# DATA TO PROCESS
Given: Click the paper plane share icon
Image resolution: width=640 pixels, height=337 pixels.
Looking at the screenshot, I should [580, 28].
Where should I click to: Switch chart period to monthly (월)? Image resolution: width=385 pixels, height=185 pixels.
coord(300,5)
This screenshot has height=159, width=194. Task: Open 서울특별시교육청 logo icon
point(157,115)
==
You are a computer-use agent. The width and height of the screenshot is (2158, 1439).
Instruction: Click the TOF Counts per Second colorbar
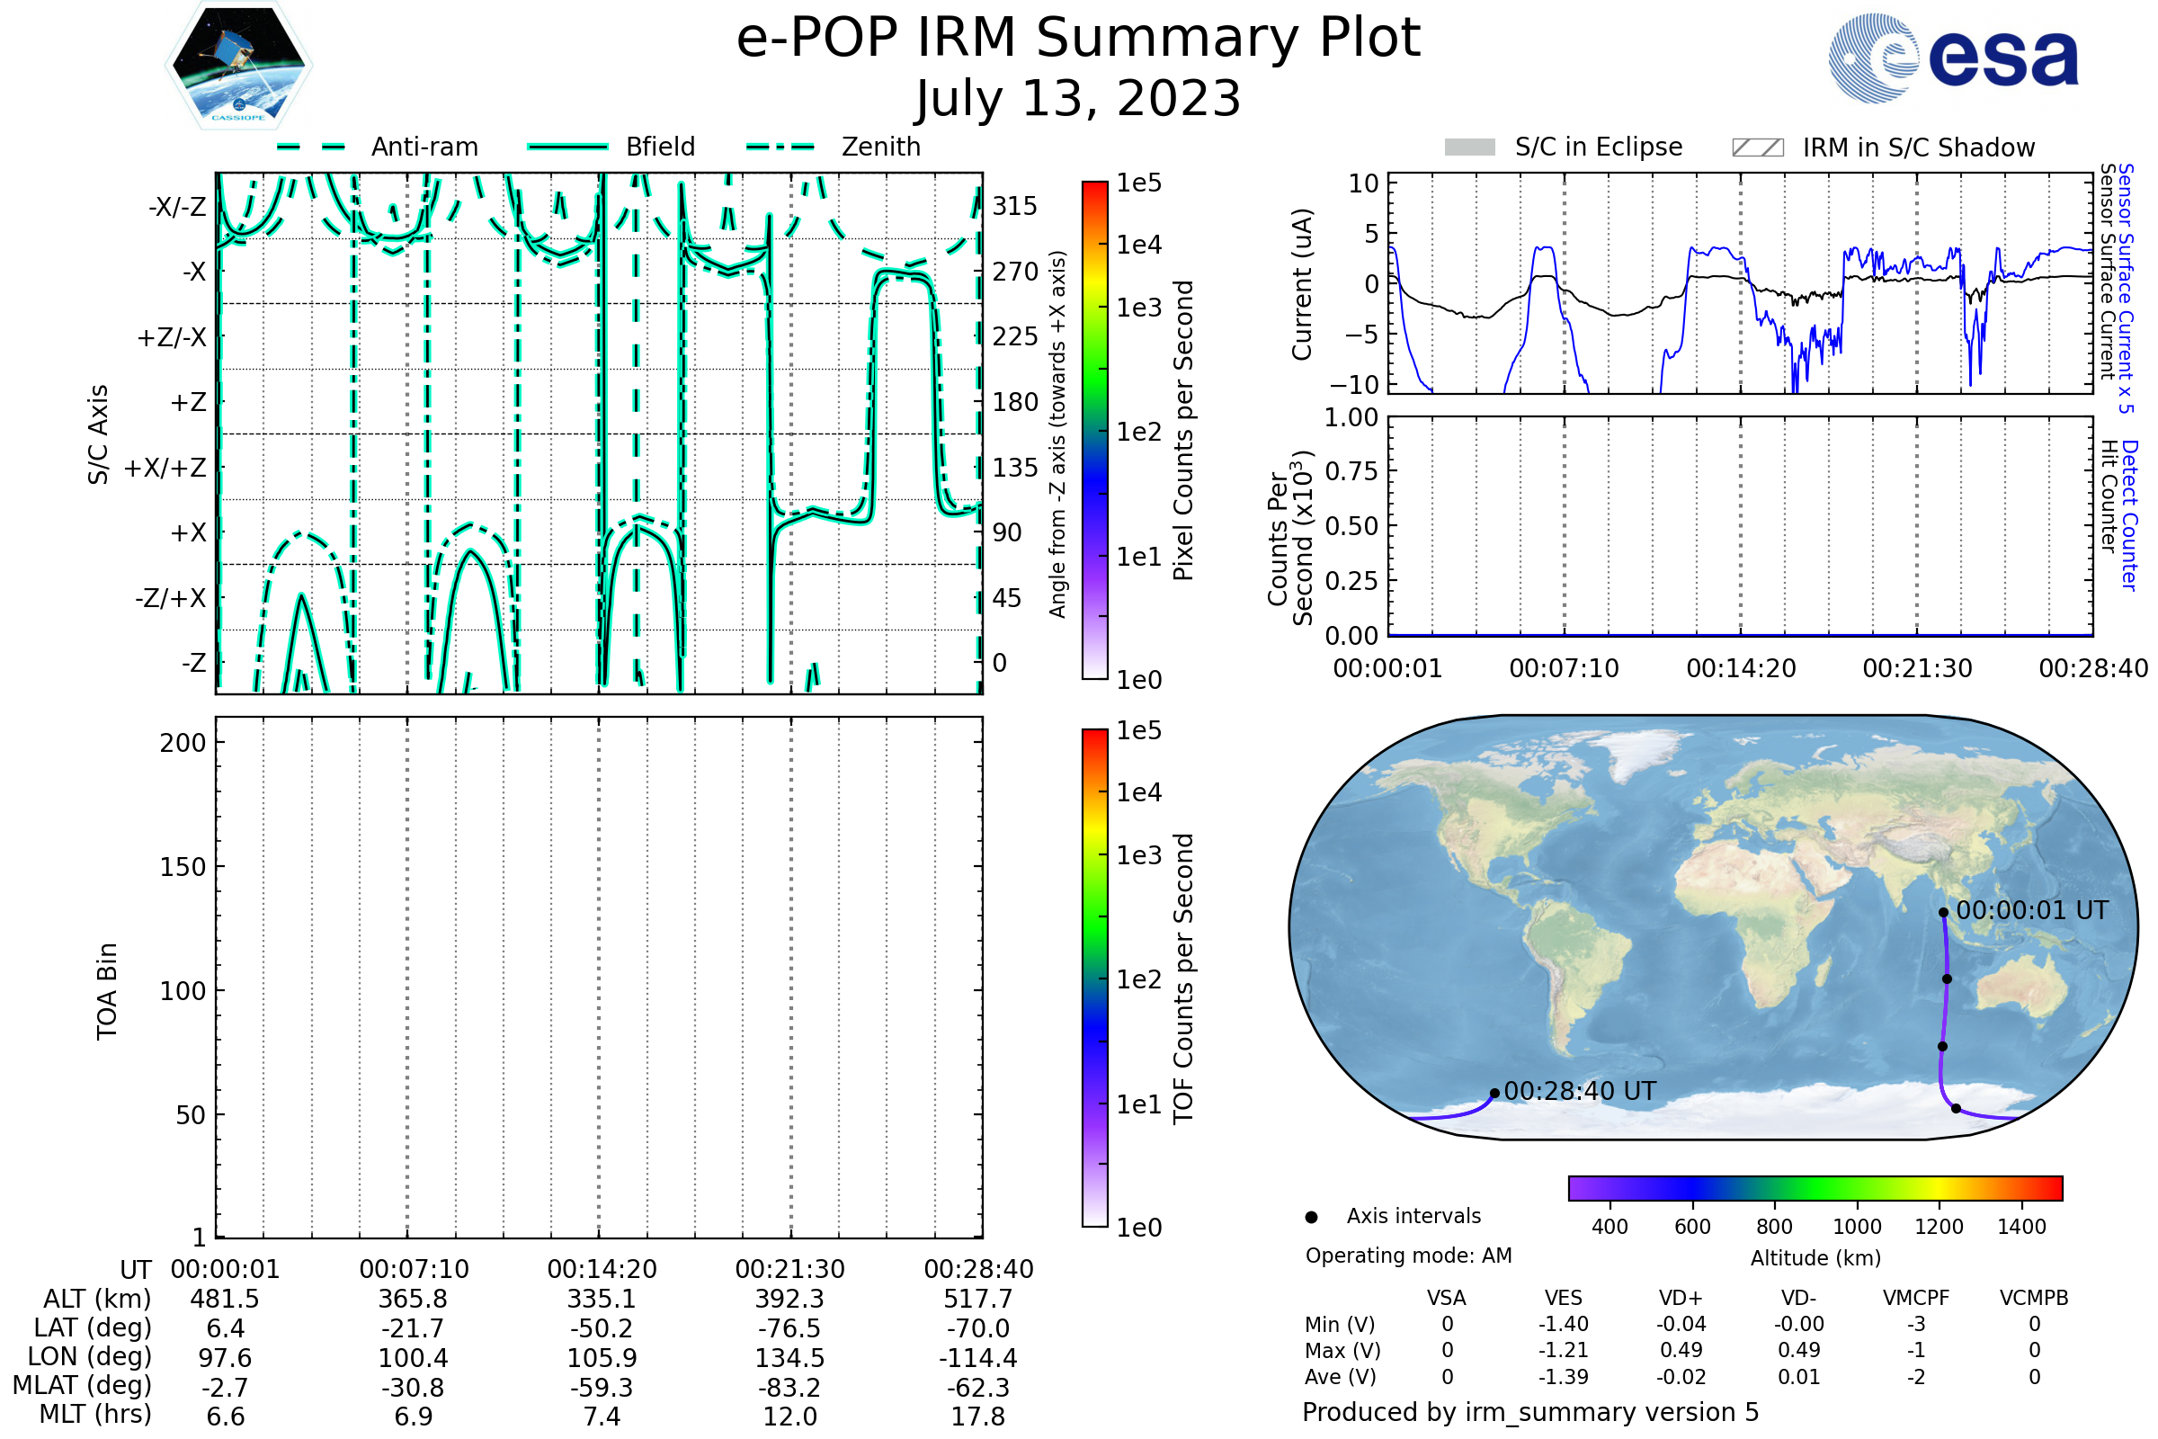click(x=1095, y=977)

# GIVEN INSTRUCTION
Give the data starting at the line that contains "You are a computer-use" and ending at the line that contains "click(x=1095, y=977)", both included, as a Markdown table with the columns Number and Line, one numbered row per line and no rows for blank lines. Leave the pictures out.

# ANSWER TO THE EXERCISE
| Number | Line |
|---|---|
| 1 | You are a computer-use agent. The width and height of the screenshot is (2158, 1439). |
| 2 | Instruction: Click the TOF Counts per Second colorbar |
| 3 | click(x=1095, y=977) |